Re: Updating fields in an existing document

Posted by Benson Margulies <bi...@gmail.com>.
A followup. The wiki has a whole discussion of the 'update' XML
message. But solrj has nothing like it. Does that really exist? Is
there a reason to use it? If I just 'add' the document a second time,
it will replace?

On Wed, Jul 20, 2011 at 7:08 PM, Jonathan Rochkind <ro...@jhu.edu> wrote:
> Nope, you're not missing anything, there's no way to alter a document in an index but reindexing the whole document. Solr's architecture would make it difficult (although never say impossible) to do otherwise. But you're right it would be convenient for people other than you.
>
> Reindexing a single document ought not to be slow, although if you have many of them at once it could be, or if you end up needing to very frequently commit to an index it can indeed cause problems.
> ________________________________________
> From: Benson Margulies [bimargulies@gmail.com]
> Sent: Wednesday, July 20, 2011 6:05 PM
> To: solr-user
> Subject: Updating fields in an existing document
>
> We find ourselves in the following quandry:
>
> At initial index time, we store a value in a field, and we use it for
> facetting. So it, seemingly, has to be there as a field.
>
> However, from time to time, something happens that causes us to want
> to change this value. As far as we know, this requires us to
> completely re-index the document, which is slow.
>
> It struck me that we can't be the only people to go down this road, so
> I write to inquire if we are missing something.
>

RE: Updating fields in an existing document

Posted by Jonathan Rochkind <ro...@jhu.edu>.
Nope, you're not missing anything, there's no way to alter a document in an index but reindexing the whole document. Solr's architecture would make it difficult (although never say impossible) to do otherwise. But you're right it would be convenient for people other than you. 
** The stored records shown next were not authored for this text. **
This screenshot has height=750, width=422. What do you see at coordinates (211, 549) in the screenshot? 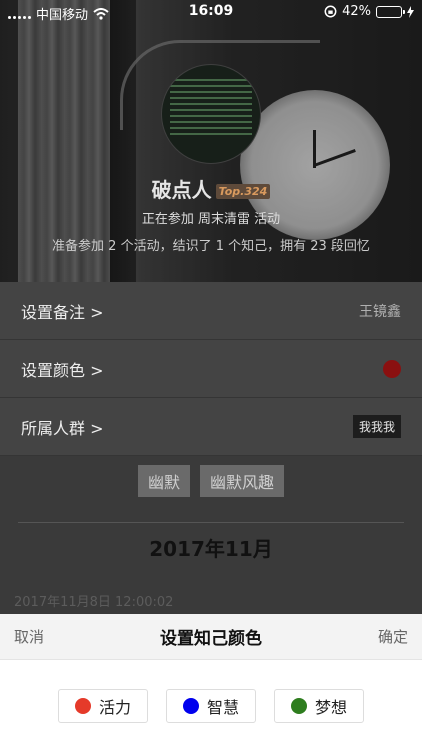
I see `month-header: 2017年11月` at bounding box center [211, 549].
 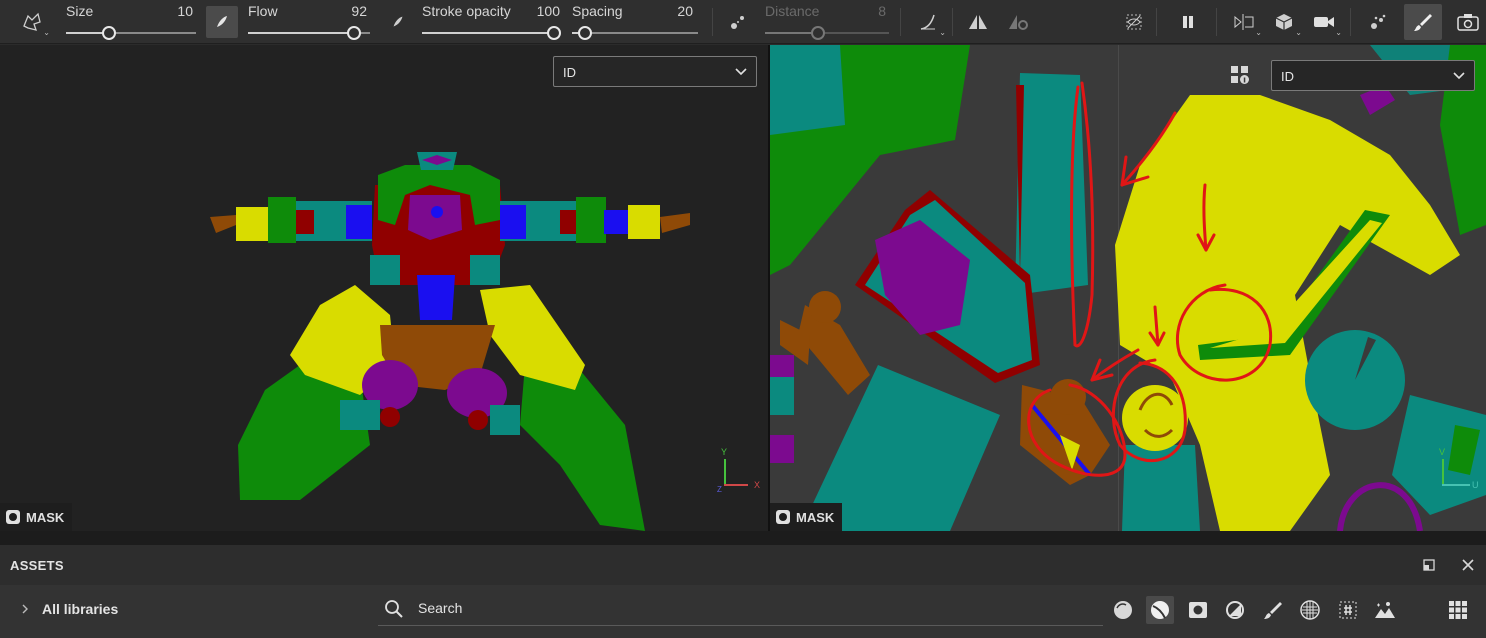 I want to click on stroke-opacity-label: Stroke opacity, so click(x=466, y=11).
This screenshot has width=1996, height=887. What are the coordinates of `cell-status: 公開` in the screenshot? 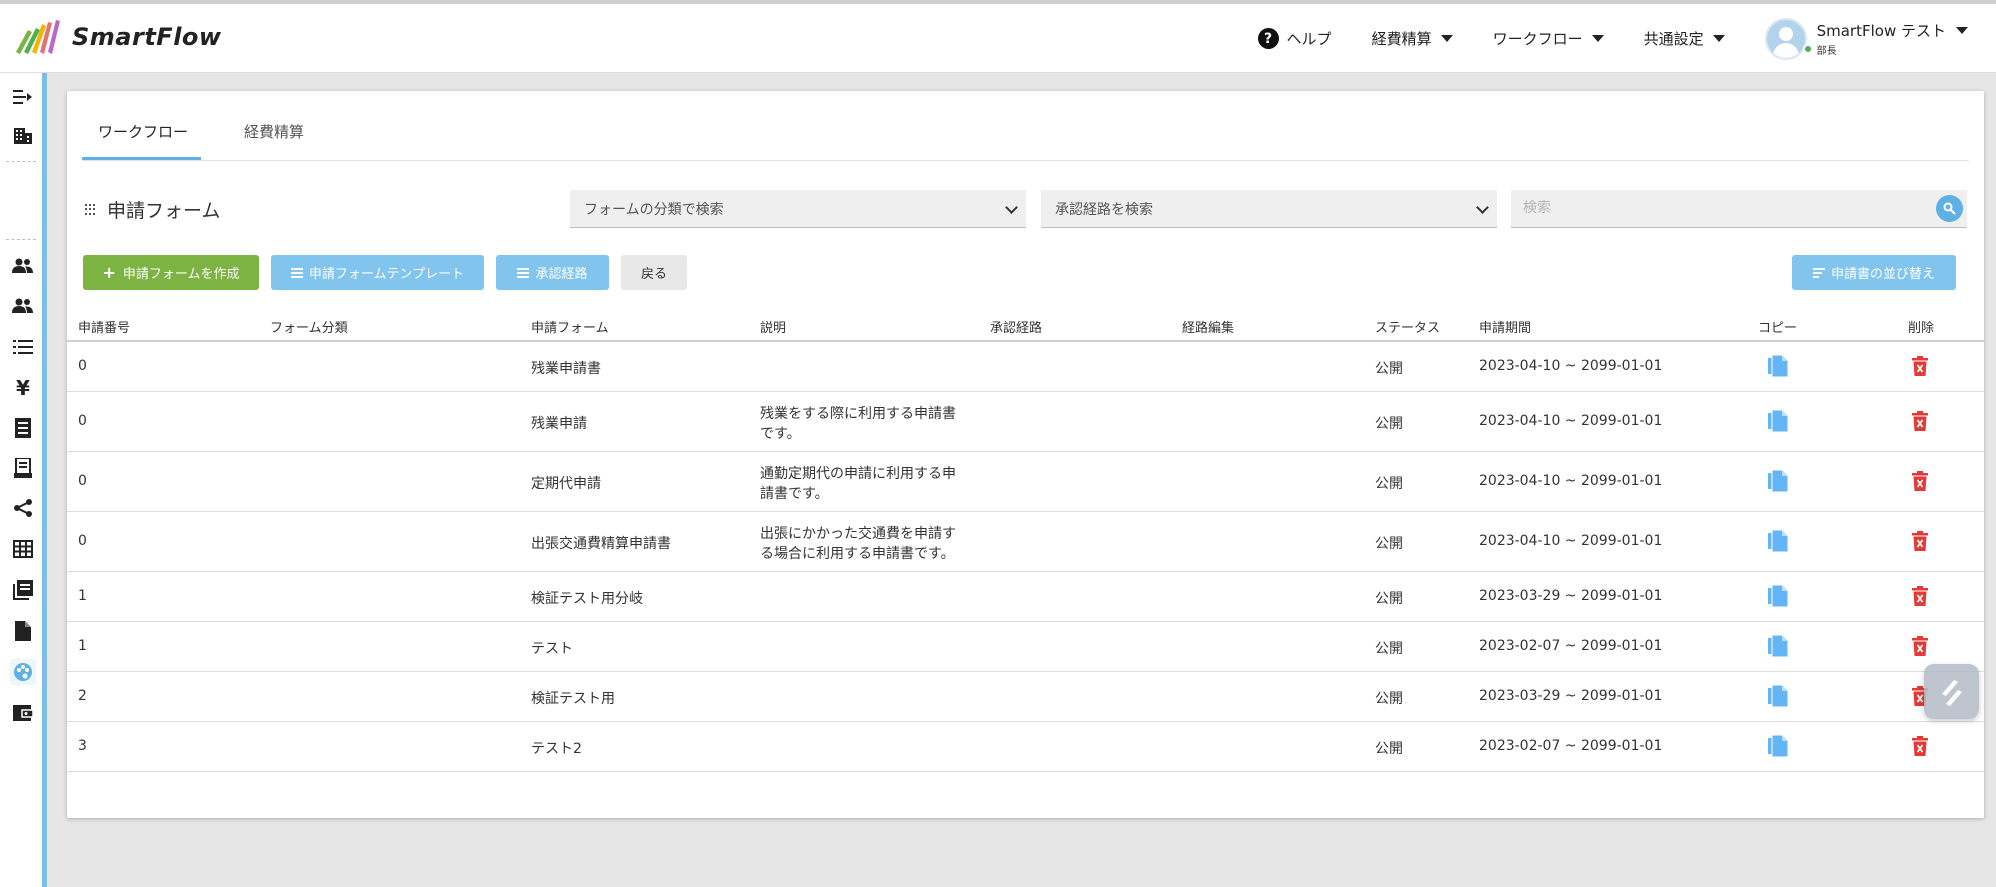 It's located at (1389, 369).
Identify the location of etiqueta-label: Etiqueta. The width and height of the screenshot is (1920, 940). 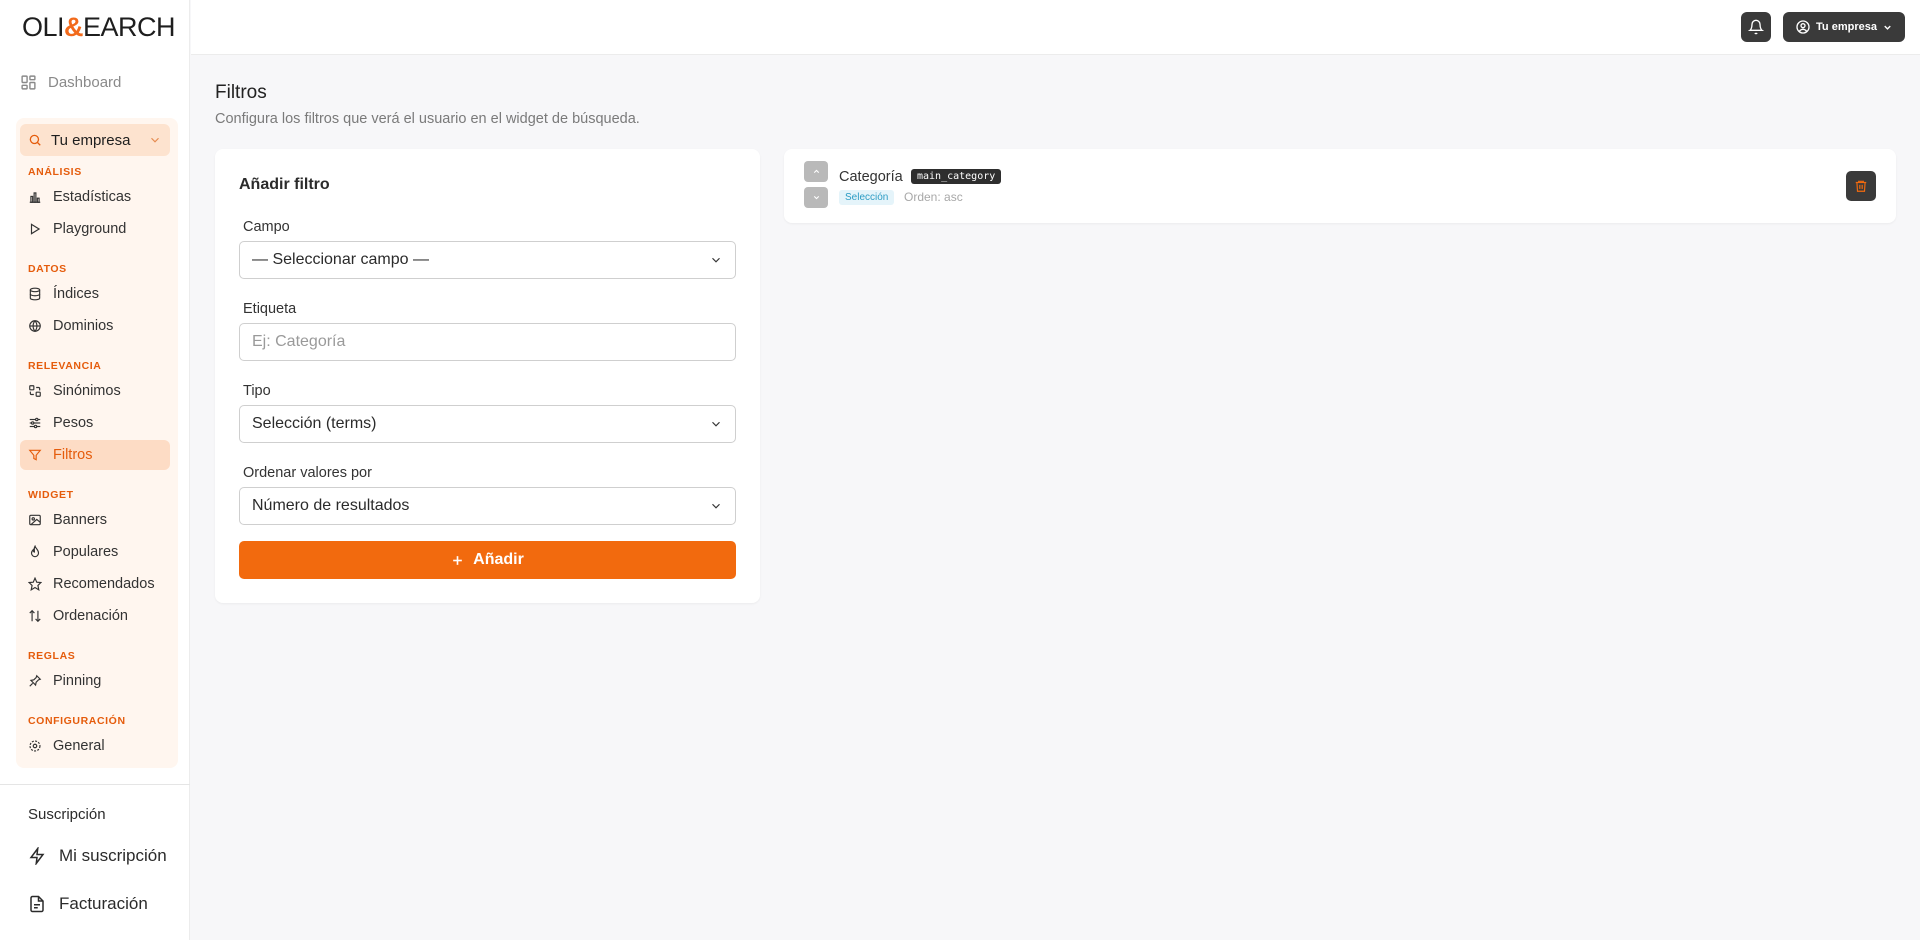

Reindexing a single document ought not to be slow, although if you have many of them at once it could be, or if you end up needing to very frequently commit to an index it can indeed cause problems. 
________________________________________
From: Benson Margulies [bimargulies@gmail.com]
Sent: Wednesday, July 20, 2011 6:05 PM
To: solr-user
Subject: Updating fields in an existing document

We find ourselves in the following quandry:

At initial index time, we store a value in a field, and we use it for
facetting. So it, seemingly, has to be there as a field.

However, from time to time, something happens that causes us to want
to change this value. As far as we know, this requires us to
completely re-index the document, which is slow.

It struck me that we can't be the only people to go down this road, so
I write to inquire if we are missing something.